Alex, the protagonist of A Clockwork Orange, and Doug Van Housen are the comparable link between these two stories.

The title ‘Animal Room’ refers to the program that both Arnold and Doug are a part of. This program was initially created to harbor all of the ‘problem’ kids and separate them from the remaining student body. The ‘animal room’ itself is the equivalent of the dystopian society of A Clockwork Orange. 

This corrupted program is essentially the corruption of society, and Doug is the one who rules. He is the blight.

The first half of the movie is relatively simple; sadistic peers pester Arnold. The turning point is when Doug delivers his monologue about the Book of Job to Arnold. This scene changes the tone of Animal Room, and it may even be the first time the audience realizes that Doug is more than just a kid overflowing with teen angst.

Doug’s speech essentially explains the religious story of a man named Job. “This guy had it all: he was wealthy, he was upright, he feared God, he shunned evil,” he says, before going on to describe how all of that was taken away from him. The story ends with Job never succumbing to devilish urges, and in turn, Doug ends up sounding far more erratic than he initially did when he started.

Lillard delivers his spellbinding monologue.

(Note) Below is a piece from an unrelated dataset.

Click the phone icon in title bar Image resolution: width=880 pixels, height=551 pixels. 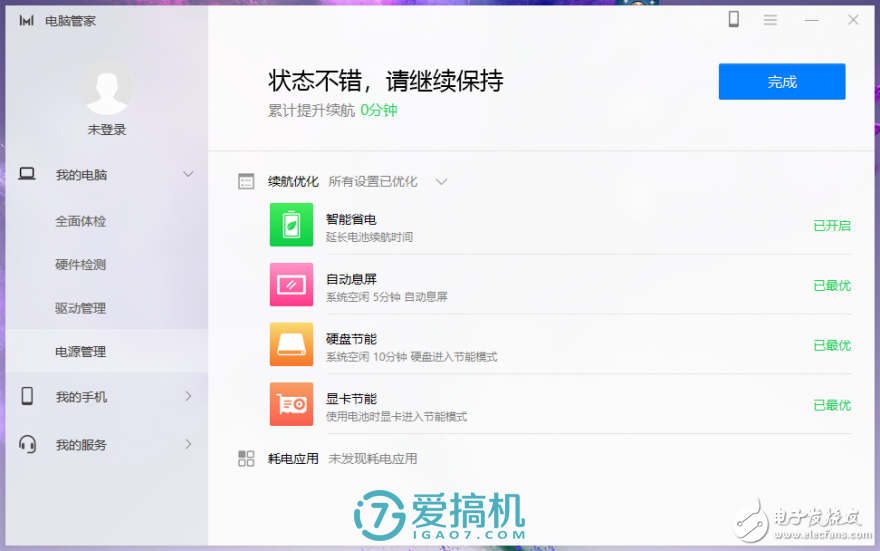[733, 19]
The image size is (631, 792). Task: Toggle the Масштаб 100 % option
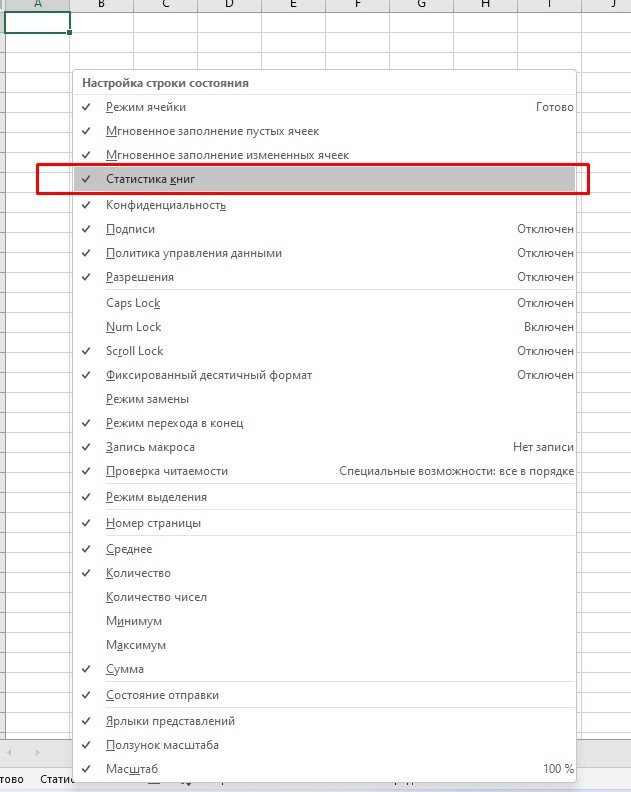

Arnold is Job. Doug is the evil trying to corrupt him, but it hasn’t been working. It’s because of this that Doug probably resents Arnold so much: Arnold still hasn’t folded. The audience learns that Doug has also been mistreated throughout the entirety of his life, in methods a bit too grotesque to mention. He was Job once, and he succumbed. So Doug finishes with the powerful, “Here’s my question to you, Arnie Mosk…who do you curse?”

From here, Arnold derails. Doug has become the image of a rotting corpse to him, and he’s snapped. Arnold loosely plots to kill Doug, though it doesn’t work and he is the one to end up in the hospital. When Doug faces off against Arnold’s estranged friend, it is then that unexpected outcomes fight against him.

Not much can be said here, but the story ends off with an ambiguous finale. It closes in with a shot of Doug and his complete crew walking down the hallway of their school. However, it cuts to only three members of the gang remaining, staring off into the ocean. There are only three of them left; Doug is dead, his girlfriend had left him, and one of their earlier members was shot by a grieving father. Arnold wakes up in the hospital, but this isn’t explicitly shown.

The remainder of Doug’s gang.

And it ends.

I think this movie has some really amazing parts, but it may also come across as too artsy or confusing for other audiences. It was a low-budget piece with a lot of passion coming from the cast and crew, but it all ended up moot when it didn’t gain a following. This film is extremely underground, and it’s rare to even see it discussed. It’s difficult to find, but there is an upload on Vimeo that will do the job.

This movie isn’t for everyone, and to some may come across as disturbing, but it’s certainly worth a watch.